Another owner referred to the lack of any notice about this issue in the marketing materials:
“Nowhere does it say that you will only be able to rapid charge in 40 minutes only once.” (Tony Pitcairn, 2018 Leaf owner)
Gareth Dunsmore, director of electric vehicles for Nissan Europe, was reported by the BBC to have said that,
“External ambient temperature, the type of driving you’ve been doing beforehand, and the heat you put into the battery if you’ve been doing successive charges can impact the timing [of a charge].”
“We make this clear in the owner’s manual,” said Mr Dunsmore. But revealing limitations in the manual which is only provided after a vehicle has already been bought is not the same as being transparent up front about the vehicle’s design limitations. Jonathan Porterfield was one of the first to widely report on the issue, on his YouTube channel. He said to the BBC”
“I don’t want this episode to knock Nissan, but at the same time they need to sit up and take notice. … Just telling people you’ve got to wait longer at a rapid charger — it’s not good enough.” (Jonathan Porterfield, 2018 Leaf owner)
The BBC also reports that the UK advertising standards agency is considering whether to launch an investigation into the case to determine if there were any misleading claims made in marketing materials. I’m not a lawyer, so I’m not going to take a position on this. From what I’ve seen, however, it’s certainly possible that people in the UK and elsewhere may have bought the Leaf with no idea about how it diverges from “40 minutes to 80%” in typical long-distance driving scenarios.
Summary
Given the vehicle’s characteristics, combined with how it is marketed, it might look to some people as though Nissan is trying to have it both ways with the 2018 Leaf. It certainly looks that way to me. Building on the previous iterations of the Leaf platform (which made its debut in 2010), in the 2018 version, Nissan has still not added any active thermal management system to the vehicle. As we have seen, apart from the e-Golf, this makes the Leaf unique in its class, since all other mainstream EVs do have active thermal management.
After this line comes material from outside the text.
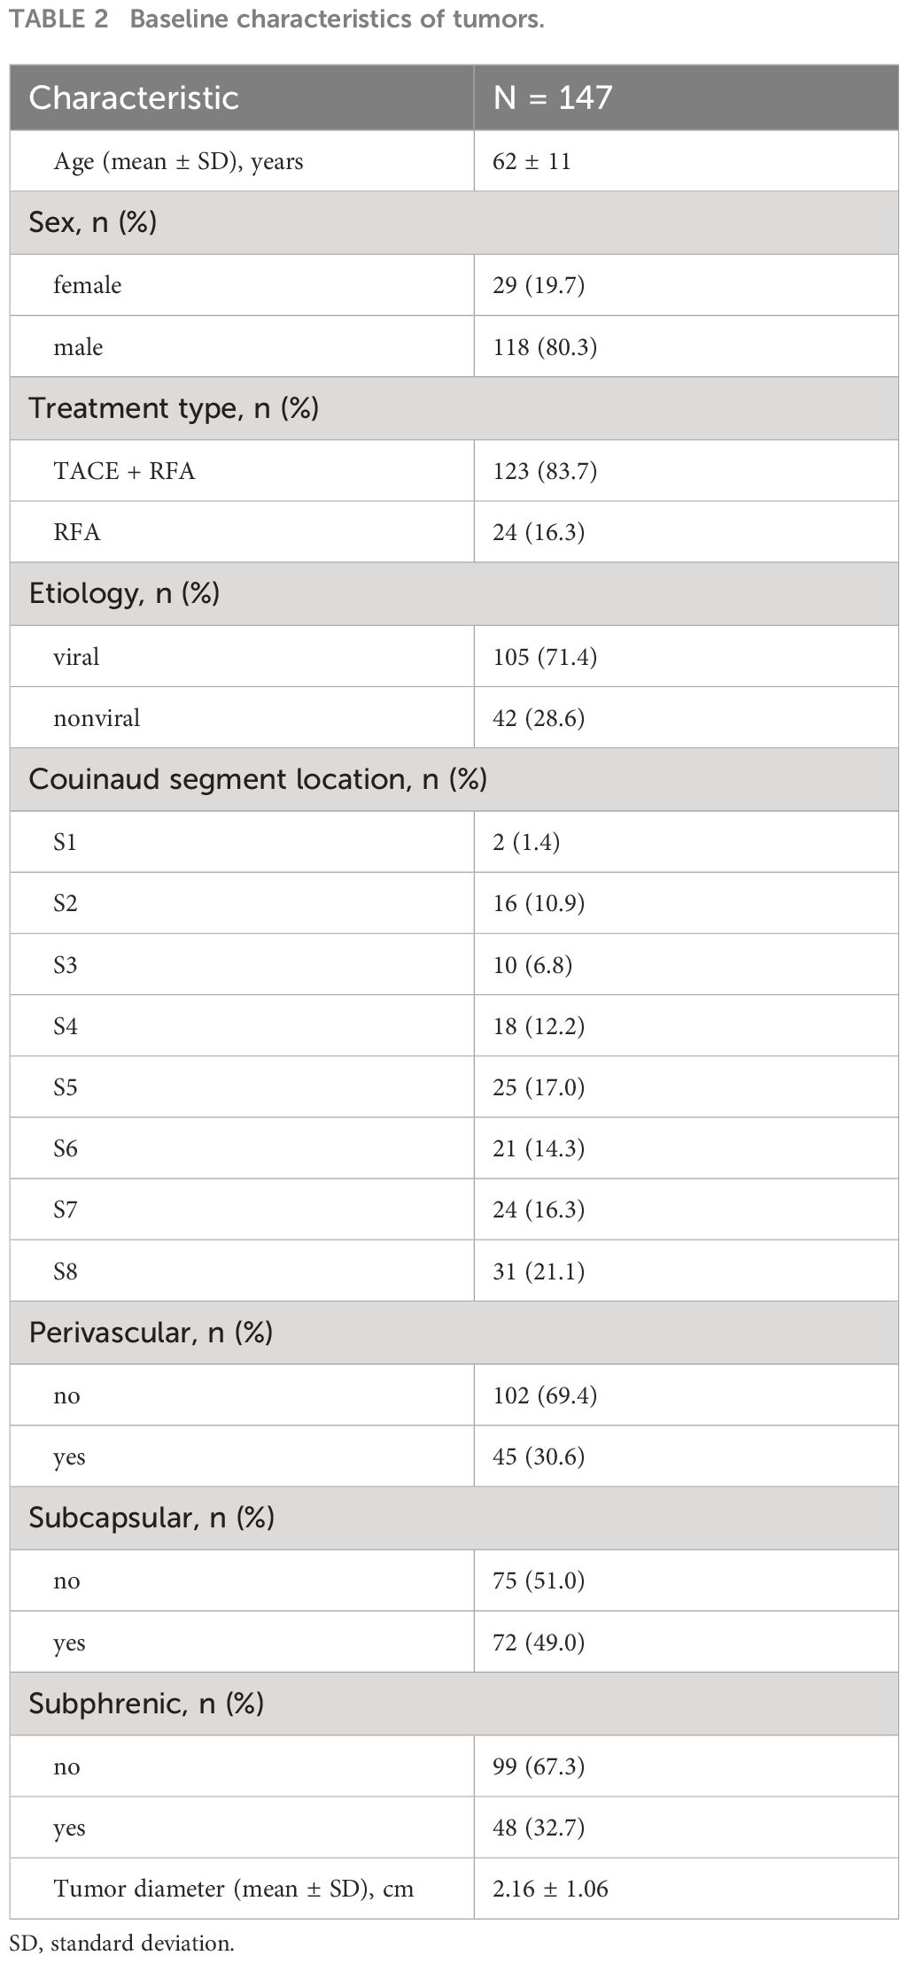Click the Etiology, n (%) heading
Viewport: 908px width, 1963px height.
[124, 593]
The Leaf’s larger sibling, the e-NV200, also has a basic but effective thermal management system that simply redirects cold air from the existing air conditioning unit through the battery pack by means of some ducts and fans. These minor added components surely would not have been prohibitively expensive to add to the Leaf’s design, and they would have completely transformed the Leaf’s capabilities. Whatever the reasoning, Nissan evidently did not go this route with the 2018 Leaf. Without an active thermal management system, any EV will necessarily struggle to control heat during highway speed driving and during DC fast charges, as I have outlined above. And the Leaf does indeed struggle in these use cases.
An EV which is not engineered to face sustained high power conditions should only really be marketed as a city car, as the e-Golf has been. But despite the 2018 Leaf’s thermal management limitations, Nissan seems to have not wanted to market the vehicle as just a city car, but rather as an all-round-capable EV. This positioning has led to some disappointed EV customers, which is not great for EV adoption as a whole.
Despite these limitations, the Leaf is at least capable of making reasonably normal patterned journeys of up to 180 miles (290 km). And for such journeys, it is generally a fantastic EV and good-value vehicle overall. For those owners who want to occasionally make longer trips than this, we can outline what to be aware of when making such trips. We can also suggest how these longer journeys should be approached, and with what “heat management strategy” adopted by the driver. I will cover this in my next story.